Collected data:
========================================================================

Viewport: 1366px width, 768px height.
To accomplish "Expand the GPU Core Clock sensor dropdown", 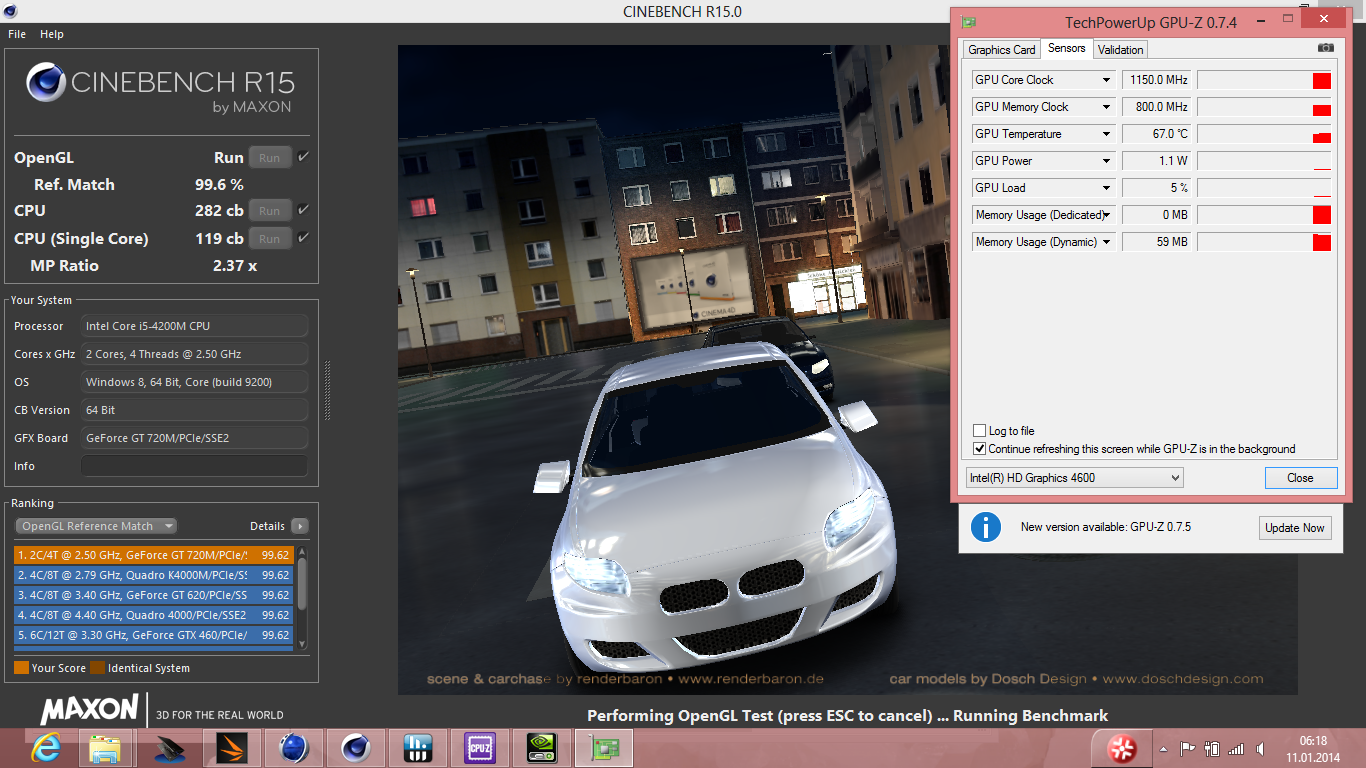I will click(x=1106, y=80).
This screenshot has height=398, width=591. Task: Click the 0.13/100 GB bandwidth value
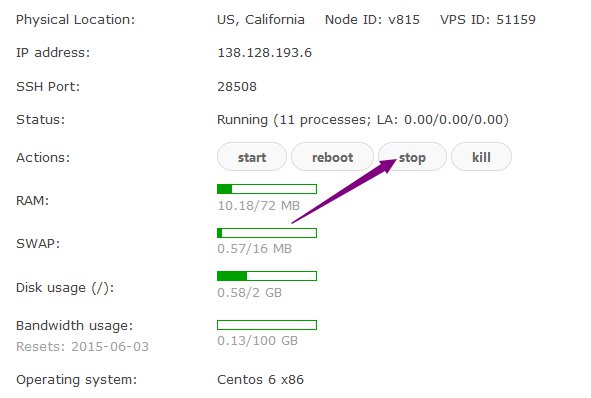tap(257, 341)
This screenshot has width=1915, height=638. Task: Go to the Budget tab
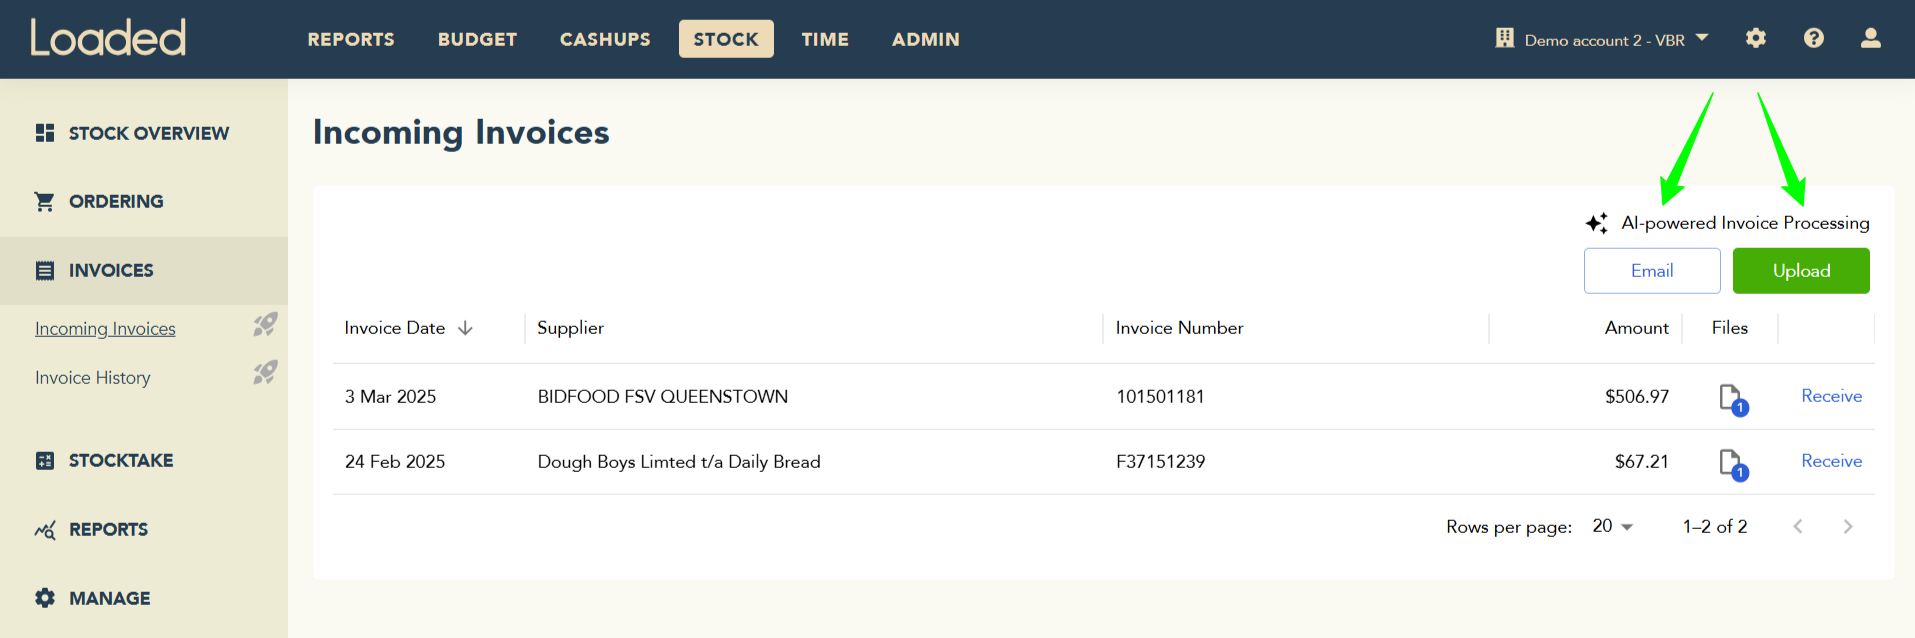477,39
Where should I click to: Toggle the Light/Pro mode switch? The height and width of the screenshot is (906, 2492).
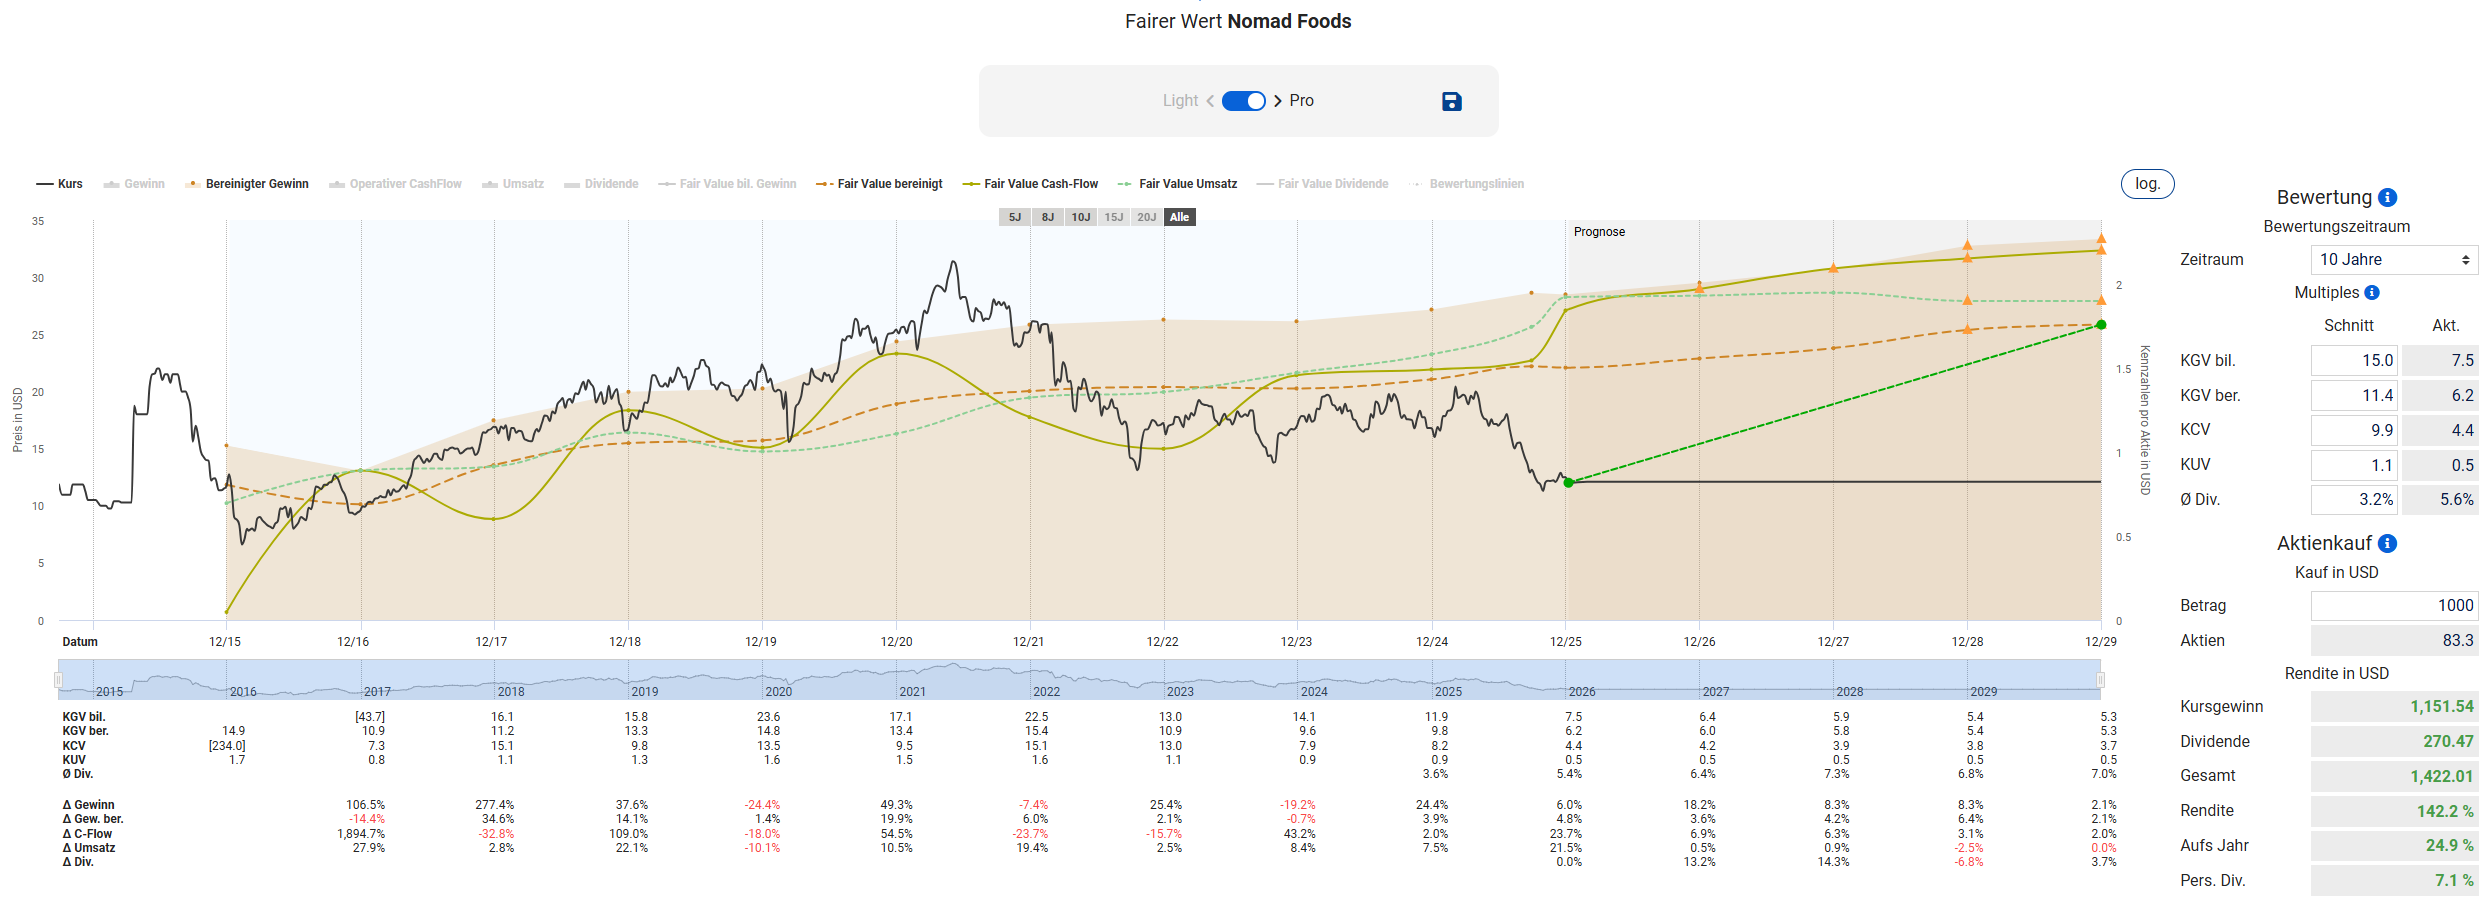pyautogui.click(x=1243, y=101)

========================================================================

Problem description = From the line that contains "This screenshot has height=398, width=591." down to the final line of the entries above, please copy each line exactly, excluding pictures.

Finished exercise =
This screenshot has height=398, width=591. Task: Click the 0.13/100 GB bandwidth value
tap(257, 341)
This screenshot has width=1915, height=638. Task: Go to the Budget tab
477,39
Where should I click to: Toggle the Light/Pro mode switch? The height and width of the screenshot is (906, 2492).
pyautogui.click(x=1243, y=101)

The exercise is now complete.